- What the task requires -
Convert the lines of the records starting at the line that contains "How do I perform: Open" and ending at the line that contains "pos(1645,30)" into a Markdown table with the columns Row and Line, omitting blank lines. Leave the pictures out of your table.

- Given information -
Begin

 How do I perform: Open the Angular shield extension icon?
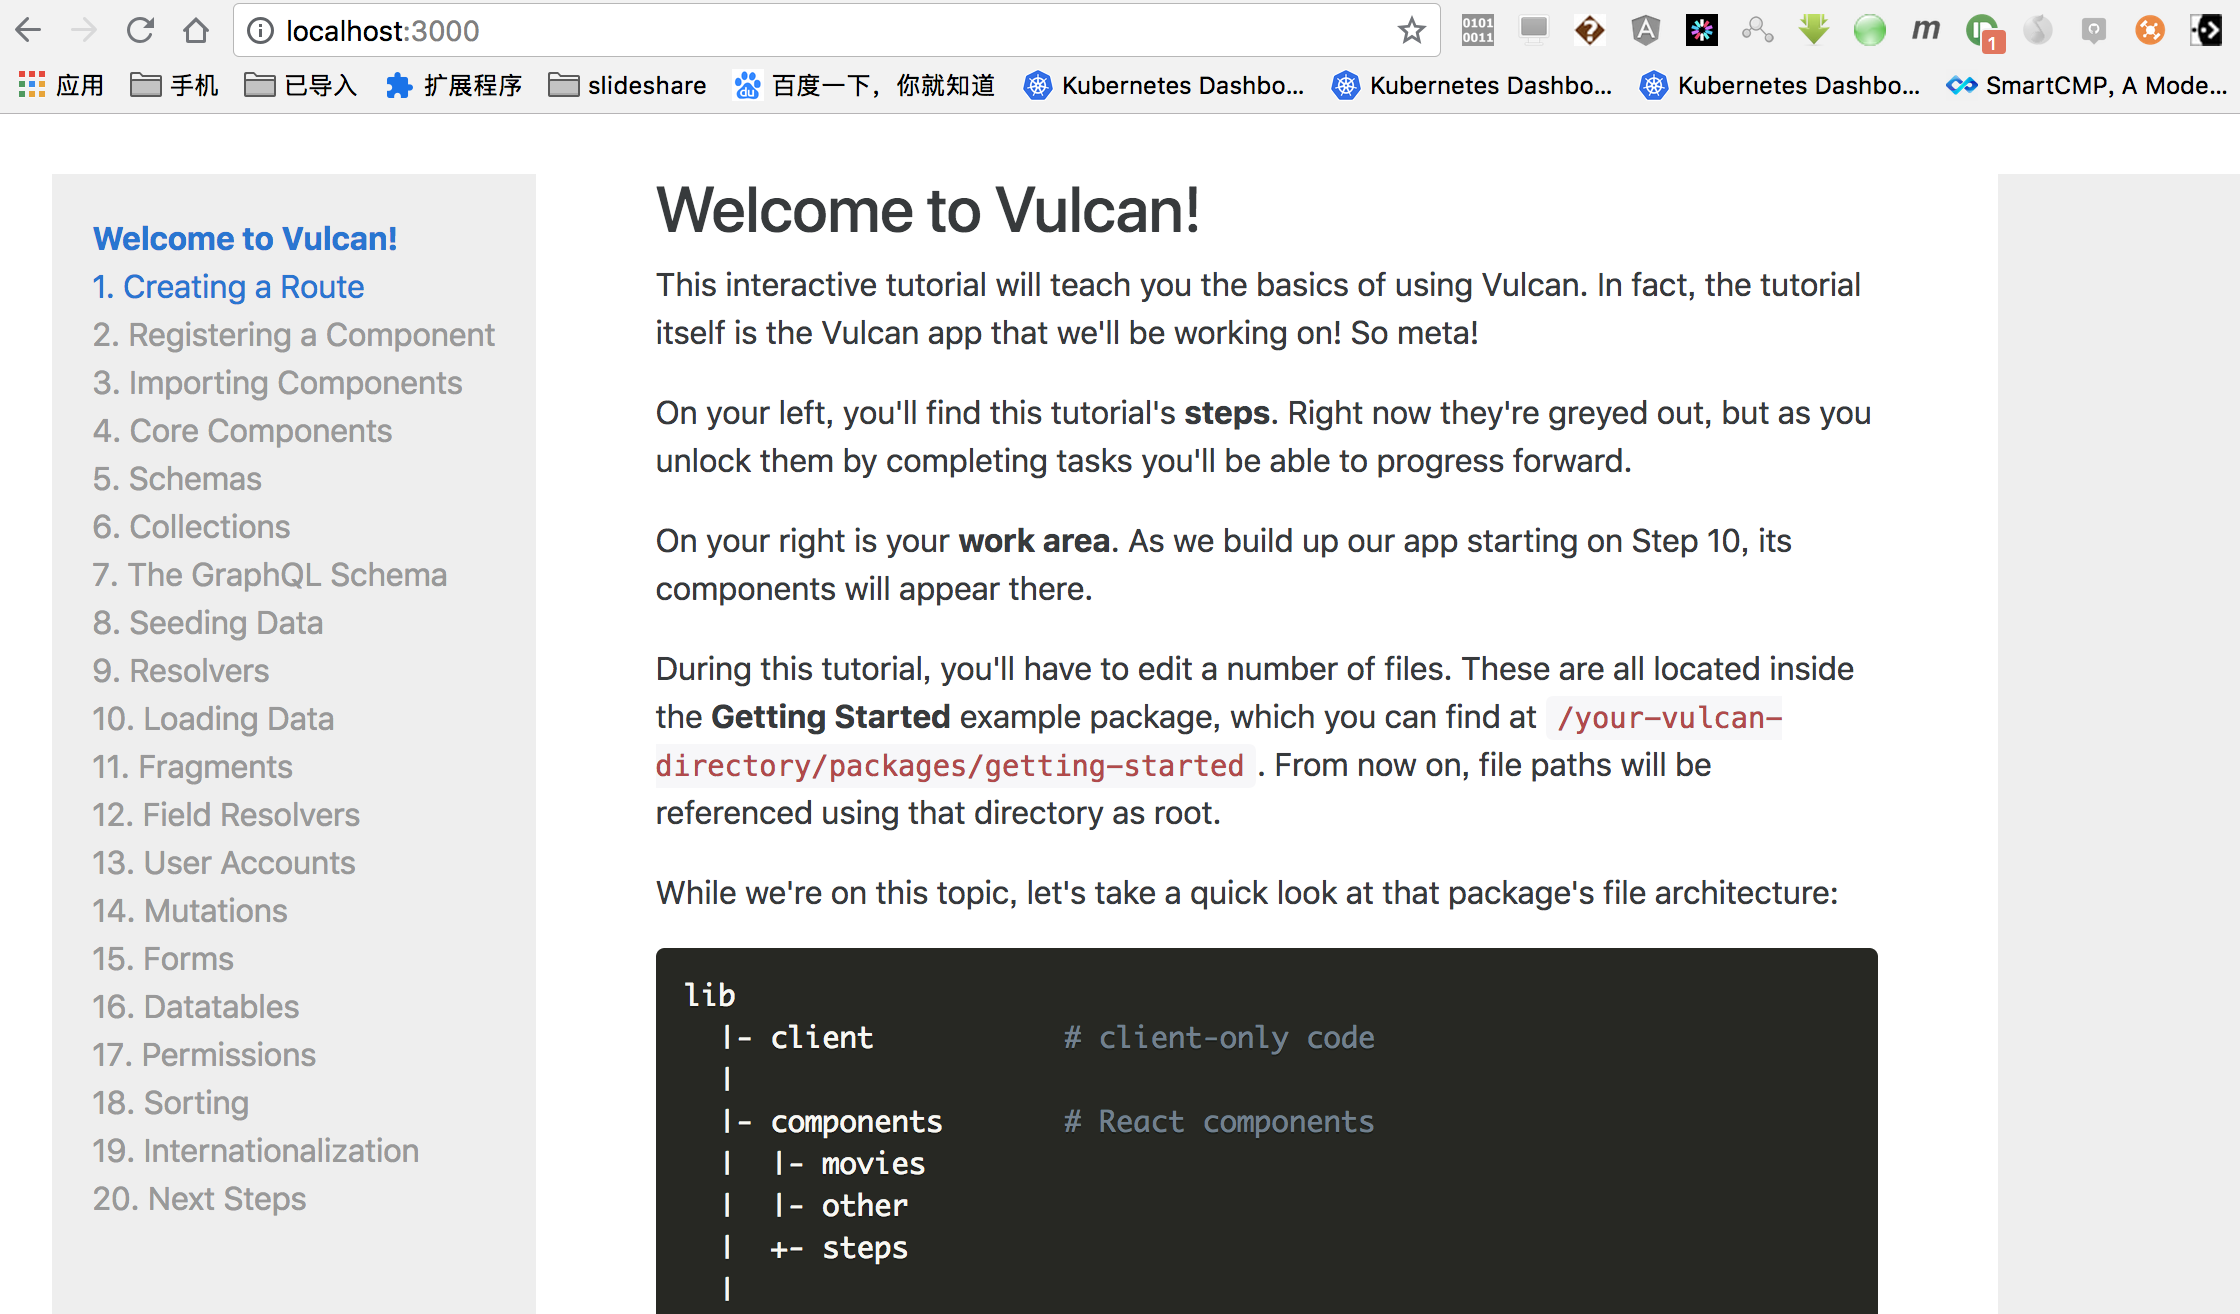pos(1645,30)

End
Begin

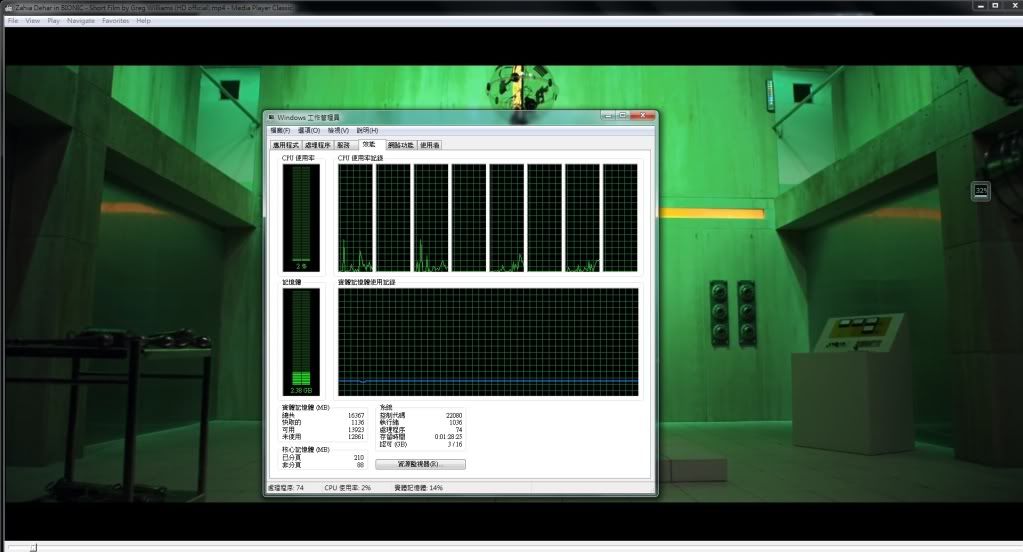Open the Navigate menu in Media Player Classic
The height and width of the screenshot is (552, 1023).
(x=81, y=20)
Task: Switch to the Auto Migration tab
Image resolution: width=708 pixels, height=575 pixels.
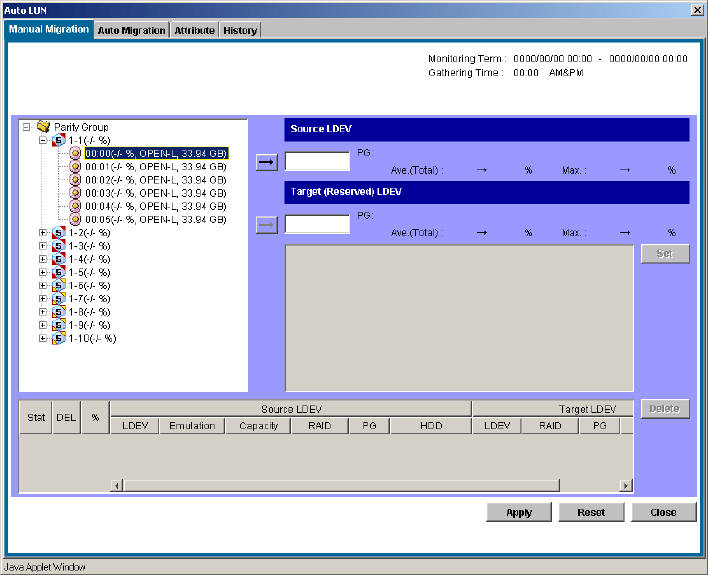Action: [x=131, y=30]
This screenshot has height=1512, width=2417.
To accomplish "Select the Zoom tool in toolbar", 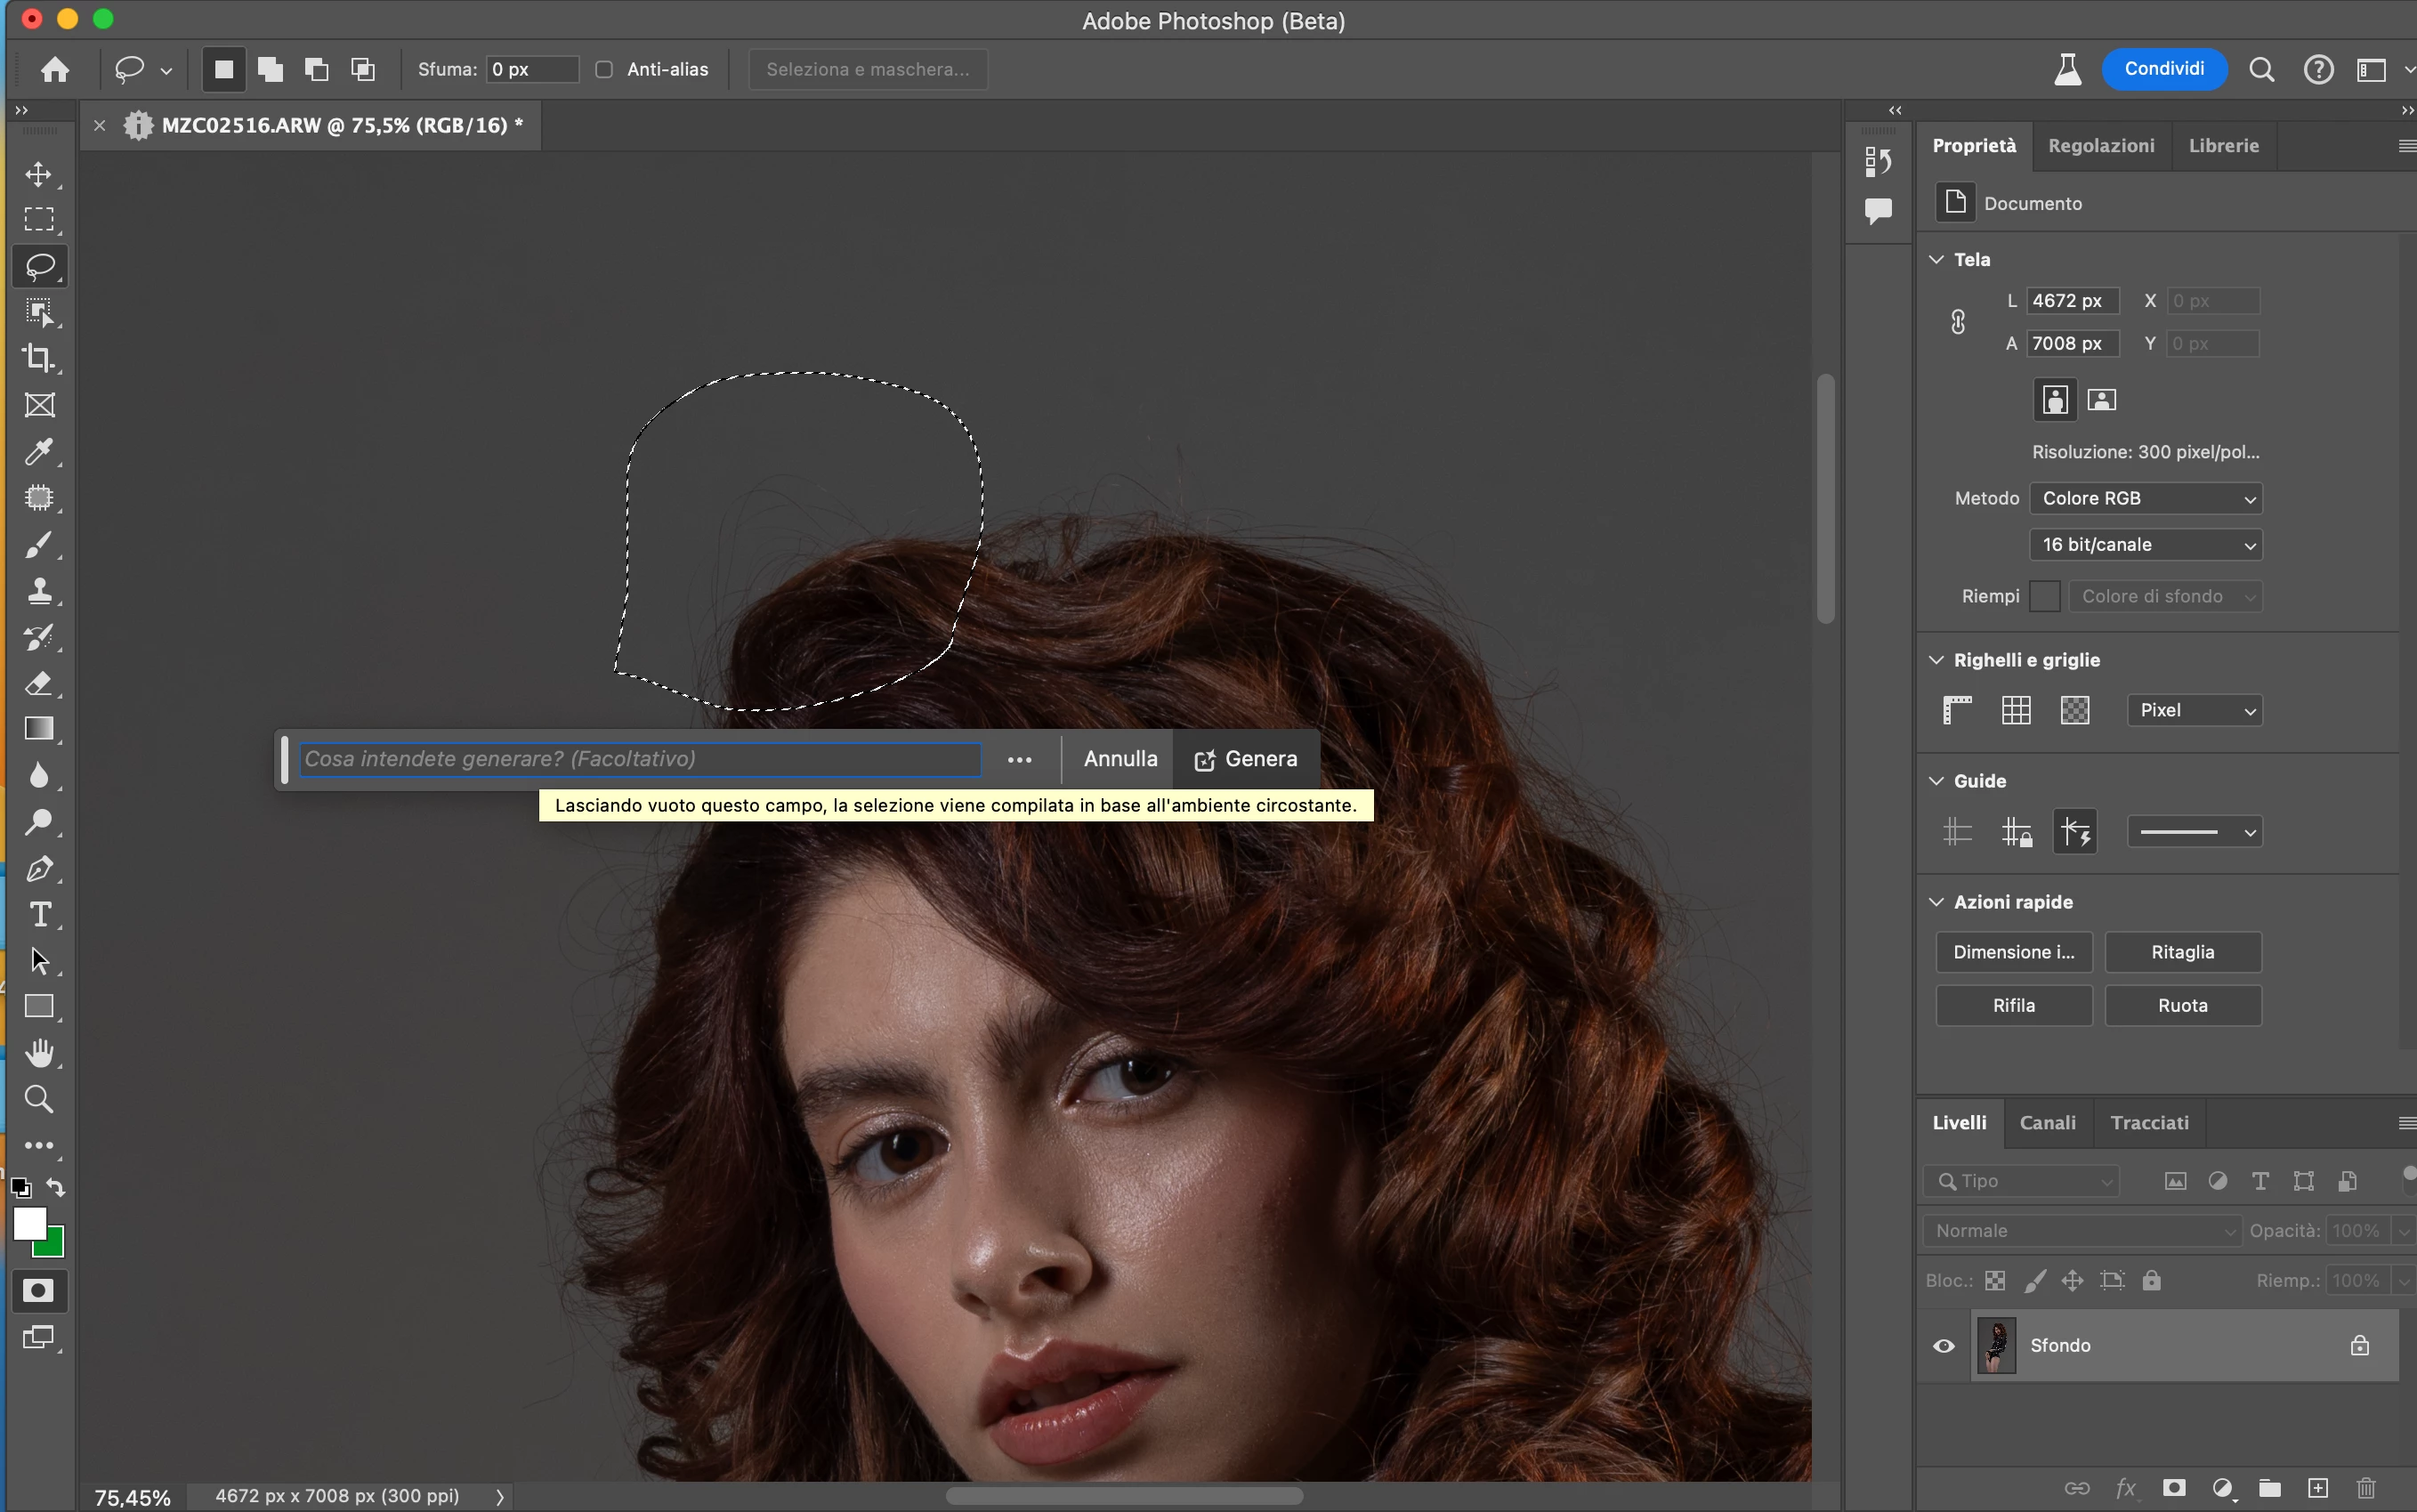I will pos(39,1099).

End

- Task answer -
| Row | Line |
|---|---|
| 1 |  How do I perform: Open the Angular shield extension icon? |
| 2 | pos(1645,30) |